IV.
La soleil s'était couché : il l'avait senti à l'obscurité qui l'enveloppait, à la fraîcheur qui l'engourdissait, à l'humidité qui s'introduisait jusque dans les tréfonds de son corps. Il s'était emmitouflé dans son manteau, avait rabattu sa capuche mais rien n'y faisait, le froid le saisissait toujours. Son destrier était bien oublié, désormais rien d'autre que sortir de cette maudite forêt lui importait, et puis se restaurer, se réchauffer, se reposer.
C'est alors qu'il aperçut une lueur, au loin. Il s'approcha, c'était un feu de camp. Cinq encapuchonnés étaient emmitouflés dans leur manteau et faisaient cercle autour d'une marmite frémissante.
— Enfin une heureuse chose m'arrive, se dit Pothon et il demanda à se joindre à eux.
D'un geste, on lui fit signe qu'il pouvait. Il s'assit. Les encapuchonnés restèrent silencieux, leurs visages tournés vers le sol. L'un d'eux touillait la soupe avec une longue cuiller de bois. Le contenu de celle-ci était indistinct. Au milieu d'une eau sombre surnageaient des éléments solides, sans que l'on sache très bien s'il s'agissait de légumes, de viandes ou de simples bouts de bois, mais Pothon s'en moquait, il avait faim, et même ce brouet serait le bienvenue.

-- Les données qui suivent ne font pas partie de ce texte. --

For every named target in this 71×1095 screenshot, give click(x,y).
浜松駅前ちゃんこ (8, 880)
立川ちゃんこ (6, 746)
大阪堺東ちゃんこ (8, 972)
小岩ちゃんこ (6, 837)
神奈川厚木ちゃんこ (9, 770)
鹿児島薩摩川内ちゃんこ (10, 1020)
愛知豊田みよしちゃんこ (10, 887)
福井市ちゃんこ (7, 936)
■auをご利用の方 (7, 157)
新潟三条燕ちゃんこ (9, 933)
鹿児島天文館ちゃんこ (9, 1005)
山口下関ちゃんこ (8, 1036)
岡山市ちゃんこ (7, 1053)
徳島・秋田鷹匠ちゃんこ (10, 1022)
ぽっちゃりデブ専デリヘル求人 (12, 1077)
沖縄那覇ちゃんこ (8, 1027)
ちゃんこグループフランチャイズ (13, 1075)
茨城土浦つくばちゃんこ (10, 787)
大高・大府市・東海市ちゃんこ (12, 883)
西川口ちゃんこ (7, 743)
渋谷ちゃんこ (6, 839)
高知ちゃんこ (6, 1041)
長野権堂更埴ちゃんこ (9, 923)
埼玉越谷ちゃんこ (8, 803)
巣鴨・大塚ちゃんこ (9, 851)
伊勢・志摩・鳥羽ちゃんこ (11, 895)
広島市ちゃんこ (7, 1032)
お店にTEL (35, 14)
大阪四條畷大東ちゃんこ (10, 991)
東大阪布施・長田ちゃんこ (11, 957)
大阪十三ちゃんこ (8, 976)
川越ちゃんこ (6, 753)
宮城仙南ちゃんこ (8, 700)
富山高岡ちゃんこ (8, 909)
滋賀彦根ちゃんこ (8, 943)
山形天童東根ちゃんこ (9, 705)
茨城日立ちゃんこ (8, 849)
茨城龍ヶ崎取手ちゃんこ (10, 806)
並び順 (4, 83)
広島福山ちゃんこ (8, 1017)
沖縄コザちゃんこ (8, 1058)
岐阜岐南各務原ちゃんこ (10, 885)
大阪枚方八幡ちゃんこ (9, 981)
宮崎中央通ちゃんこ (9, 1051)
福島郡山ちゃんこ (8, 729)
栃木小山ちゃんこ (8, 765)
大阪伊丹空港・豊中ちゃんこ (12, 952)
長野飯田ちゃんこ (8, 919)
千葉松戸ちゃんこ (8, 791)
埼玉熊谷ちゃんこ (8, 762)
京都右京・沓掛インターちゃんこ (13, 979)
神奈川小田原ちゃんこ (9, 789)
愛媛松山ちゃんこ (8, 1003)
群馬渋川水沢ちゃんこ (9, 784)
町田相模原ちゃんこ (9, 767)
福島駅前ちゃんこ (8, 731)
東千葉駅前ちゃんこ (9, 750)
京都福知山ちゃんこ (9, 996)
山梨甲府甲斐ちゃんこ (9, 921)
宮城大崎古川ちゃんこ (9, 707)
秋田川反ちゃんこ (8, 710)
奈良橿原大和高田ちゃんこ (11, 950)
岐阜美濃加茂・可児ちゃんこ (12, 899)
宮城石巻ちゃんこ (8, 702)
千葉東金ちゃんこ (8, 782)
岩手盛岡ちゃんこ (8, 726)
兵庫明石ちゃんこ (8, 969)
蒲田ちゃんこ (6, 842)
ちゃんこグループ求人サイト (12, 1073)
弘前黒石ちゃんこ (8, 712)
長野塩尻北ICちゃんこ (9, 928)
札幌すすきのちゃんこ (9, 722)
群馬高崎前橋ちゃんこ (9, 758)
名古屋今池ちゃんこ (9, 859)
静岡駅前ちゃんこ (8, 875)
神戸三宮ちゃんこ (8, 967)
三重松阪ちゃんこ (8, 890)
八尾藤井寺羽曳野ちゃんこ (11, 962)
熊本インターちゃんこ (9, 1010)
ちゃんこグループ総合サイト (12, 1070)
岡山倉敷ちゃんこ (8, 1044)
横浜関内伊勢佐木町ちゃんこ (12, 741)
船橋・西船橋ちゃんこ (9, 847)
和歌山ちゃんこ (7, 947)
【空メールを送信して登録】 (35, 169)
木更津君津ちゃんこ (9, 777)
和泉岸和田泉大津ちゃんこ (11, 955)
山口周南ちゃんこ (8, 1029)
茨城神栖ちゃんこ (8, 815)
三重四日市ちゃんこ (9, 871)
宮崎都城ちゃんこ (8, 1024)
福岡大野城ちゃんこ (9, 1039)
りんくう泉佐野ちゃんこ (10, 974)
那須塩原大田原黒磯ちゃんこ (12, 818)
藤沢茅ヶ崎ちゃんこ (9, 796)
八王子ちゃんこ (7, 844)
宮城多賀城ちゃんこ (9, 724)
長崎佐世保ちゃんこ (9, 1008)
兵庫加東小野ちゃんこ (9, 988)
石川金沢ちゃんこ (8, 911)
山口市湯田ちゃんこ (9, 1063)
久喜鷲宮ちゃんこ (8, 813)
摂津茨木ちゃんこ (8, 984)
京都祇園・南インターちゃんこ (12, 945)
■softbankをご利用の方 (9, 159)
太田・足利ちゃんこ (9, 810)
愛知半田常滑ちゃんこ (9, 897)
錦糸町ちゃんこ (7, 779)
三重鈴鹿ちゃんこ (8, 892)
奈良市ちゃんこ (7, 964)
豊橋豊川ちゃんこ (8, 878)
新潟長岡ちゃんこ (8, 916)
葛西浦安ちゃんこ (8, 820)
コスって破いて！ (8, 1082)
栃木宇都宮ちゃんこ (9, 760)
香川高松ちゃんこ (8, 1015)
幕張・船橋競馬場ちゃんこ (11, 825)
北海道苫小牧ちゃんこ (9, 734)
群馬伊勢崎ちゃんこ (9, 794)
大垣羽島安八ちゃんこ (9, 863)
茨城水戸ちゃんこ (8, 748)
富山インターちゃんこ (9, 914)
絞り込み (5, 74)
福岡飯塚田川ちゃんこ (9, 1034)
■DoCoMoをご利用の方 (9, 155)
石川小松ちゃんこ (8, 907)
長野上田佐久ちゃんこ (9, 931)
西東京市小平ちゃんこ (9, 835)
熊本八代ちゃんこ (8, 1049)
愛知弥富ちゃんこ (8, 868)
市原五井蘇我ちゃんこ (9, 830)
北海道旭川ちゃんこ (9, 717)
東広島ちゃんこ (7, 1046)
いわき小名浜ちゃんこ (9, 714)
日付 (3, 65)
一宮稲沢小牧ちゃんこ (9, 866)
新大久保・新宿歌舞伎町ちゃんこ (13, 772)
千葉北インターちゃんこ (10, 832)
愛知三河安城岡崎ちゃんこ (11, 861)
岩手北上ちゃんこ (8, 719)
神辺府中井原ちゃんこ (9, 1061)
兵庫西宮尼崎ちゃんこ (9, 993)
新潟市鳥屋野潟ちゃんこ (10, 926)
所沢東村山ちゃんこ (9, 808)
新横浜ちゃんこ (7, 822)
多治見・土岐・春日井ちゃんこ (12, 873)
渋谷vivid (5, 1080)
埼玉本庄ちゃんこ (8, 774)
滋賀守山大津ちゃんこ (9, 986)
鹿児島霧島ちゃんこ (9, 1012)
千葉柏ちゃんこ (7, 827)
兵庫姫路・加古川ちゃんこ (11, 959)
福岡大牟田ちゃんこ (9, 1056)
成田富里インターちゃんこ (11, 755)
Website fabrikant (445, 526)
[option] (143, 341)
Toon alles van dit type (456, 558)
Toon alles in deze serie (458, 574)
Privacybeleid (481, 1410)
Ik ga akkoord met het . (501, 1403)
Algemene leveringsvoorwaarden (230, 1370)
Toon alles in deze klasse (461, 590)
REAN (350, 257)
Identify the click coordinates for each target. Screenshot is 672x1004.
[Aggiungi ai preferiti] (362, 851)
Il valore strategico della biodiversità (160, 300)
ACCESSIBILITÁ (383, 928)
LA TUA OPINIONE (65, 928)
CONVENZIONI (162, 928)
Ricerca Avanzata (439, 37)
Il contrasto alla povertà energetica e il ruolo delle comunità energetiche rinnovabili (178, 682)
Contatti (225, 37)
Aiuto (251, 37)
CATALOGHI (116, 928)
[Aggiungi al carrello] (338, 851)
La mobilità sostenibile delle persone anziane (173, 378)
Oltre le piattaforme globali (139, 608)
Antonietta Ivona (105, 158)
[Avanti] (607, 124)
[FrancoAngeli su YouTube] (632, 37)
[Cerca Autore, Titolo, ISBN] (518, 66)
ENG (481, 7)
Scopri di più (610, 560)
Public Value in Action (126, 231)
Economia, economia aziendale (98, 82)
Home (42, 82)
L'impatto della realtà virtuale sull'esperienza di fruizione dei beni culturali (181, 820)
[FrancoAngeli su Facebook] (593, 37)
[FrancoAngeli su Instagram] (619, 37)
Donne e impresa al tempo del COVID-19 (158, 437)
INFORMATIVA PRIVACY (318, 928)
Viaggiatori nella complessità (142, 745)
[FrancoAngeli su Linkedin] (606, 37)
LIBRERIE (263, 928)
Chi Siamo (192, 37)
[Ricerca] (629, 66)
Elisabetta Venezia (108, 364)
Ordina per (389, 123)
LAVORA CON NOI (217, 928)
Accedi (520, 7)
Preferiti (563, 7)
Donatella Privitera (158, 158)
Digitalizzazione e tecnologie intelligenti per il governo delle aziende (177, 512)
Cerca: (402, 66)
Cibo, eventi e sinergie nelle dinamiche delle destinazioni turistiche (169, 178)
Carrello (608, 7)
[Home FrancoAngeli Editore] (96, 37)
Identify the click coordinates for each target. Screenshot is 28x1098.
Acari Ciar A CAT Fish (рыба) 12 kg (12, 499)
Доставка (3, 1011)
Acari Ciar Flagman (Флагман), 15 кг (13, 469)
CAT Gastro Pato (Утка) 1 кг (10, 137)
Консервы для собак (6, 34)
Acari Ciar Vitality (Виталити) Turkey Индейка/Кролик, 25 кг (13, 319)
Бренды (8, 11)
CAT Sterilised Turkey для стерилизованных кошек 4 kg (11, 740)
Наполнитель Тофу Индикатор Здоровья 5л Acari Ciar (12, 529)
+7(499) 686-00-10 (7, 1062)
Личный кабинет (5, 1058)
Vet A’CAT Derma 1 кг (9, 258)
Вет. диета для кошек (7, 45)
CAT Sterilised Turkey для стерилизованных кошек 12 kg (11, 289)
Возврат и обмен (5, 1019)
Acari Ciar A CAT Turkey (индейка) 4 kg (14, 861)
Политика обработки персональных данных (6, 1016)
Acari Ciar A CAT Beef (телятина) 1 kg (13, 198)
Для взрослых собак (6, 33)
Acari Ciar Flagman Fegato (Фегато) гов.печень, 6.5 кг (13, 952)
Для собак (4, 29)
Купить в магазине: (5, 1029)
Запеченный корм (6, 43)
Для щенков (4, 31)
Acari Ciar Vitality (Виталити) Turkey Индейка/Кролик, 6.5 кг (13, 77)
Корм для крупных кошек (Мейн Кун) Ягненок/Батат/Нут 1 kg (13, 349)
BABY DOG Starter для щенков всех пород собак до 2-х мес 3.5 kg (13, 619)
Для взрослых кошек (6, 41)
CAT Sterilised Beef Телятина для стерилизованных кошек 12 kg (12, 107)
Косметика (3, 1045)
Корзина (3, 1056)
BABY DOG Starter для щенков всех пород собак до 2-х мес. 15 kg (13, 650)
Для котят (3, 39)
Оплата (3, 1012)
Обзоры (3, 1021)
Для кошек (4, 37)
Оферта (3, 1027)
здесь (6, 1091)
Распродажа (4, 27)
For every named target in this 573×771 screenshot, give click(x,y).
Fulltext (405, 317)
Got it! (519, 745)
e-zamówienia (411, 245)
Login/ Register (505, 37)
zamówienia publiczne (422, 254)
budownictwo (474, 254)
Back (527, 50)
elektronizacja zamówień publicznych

Le touilleur goûta la soupe et dit :
— Ça manque encore de viande.
— Bon, puisque ça manque de viande, fit l'un des encapuchonnés, chacun sa part...
Il se leva, s'approcha de la marmite, tendit le poing au-dessus du liquide frémissant, pointa l'index, sortit un long couteau, le brandit et tchac ! le doigt fut tranché et tomba dans le bouillon. Pothon blêmit sous sa capuche. L'encapuchonné mutilé donna son couteau à son voisin, et re-tchac ! un autre doigt vint agrémenter la soupe. Et tchac ! tchac ! tchac ! chacun y alla de son index, c'était du communisme digital pour ainsi dire. Vint le tour de Pothon. On lui tendit le couteau, il le saisit, releva la tête, dévoila son visage.
— Et attends, dit le touilleur, il est pas comme nous, lui ! Il est presque beau.
Les encapuchonnés le fixèrent. Leurs traits apparurent. Ils avaient des nez démesurés, des mâchoires prognathes, des fronts bosselés et des peaux crayeuses parsemées de verrues.
« Diable, se dit Pothon, je suis tombé sur une bande de trollinnets des bois. »
Et effectivement, c'était bien ballot, car ces êtres en plus d'être teigneux et mauvais, sont à l'instar de leurs grand-frères les trolls pourvus du don de régénération. On les dit également anthropophages.
— Chouette, de la viande ! s'écria le touilleur.
En fait oui, ils sont réellement anthropophages. D'un bond et à l'unisson, ils se jetèrent sur lui. Pothon eut à peine le temps de planter son couteau dans l'œil du touilleur et de se retourner. Il sentit leurs mains osseuses l'agripper, le retenir, le tirer, leurs ongles le griffer. Heureusement pour lui, le bouillon chauffait depuis longtemps et comme il manquait pas mal de viandes, ils avaient déjà sacrifié trois quatre doigts qui n'avaient pas eu le temps de repousser, ce qui amoindrissait d'autant la prise de leurs mains griffus. Sans ça, il était cuit. Dans un effort désespéré, Pothon parvint à s'extraire de l'étreinte mortelle des trollinnets. Les coutures craquèrent, pantalon, manteau, chemise, jusqu'au gambison que nous ne nous donnerons pas la peine de décrire puisqu'il est sur le point d'être perdu, furent arrachés et Pothon s'enfuit en pagne, en bottes et en hurlant.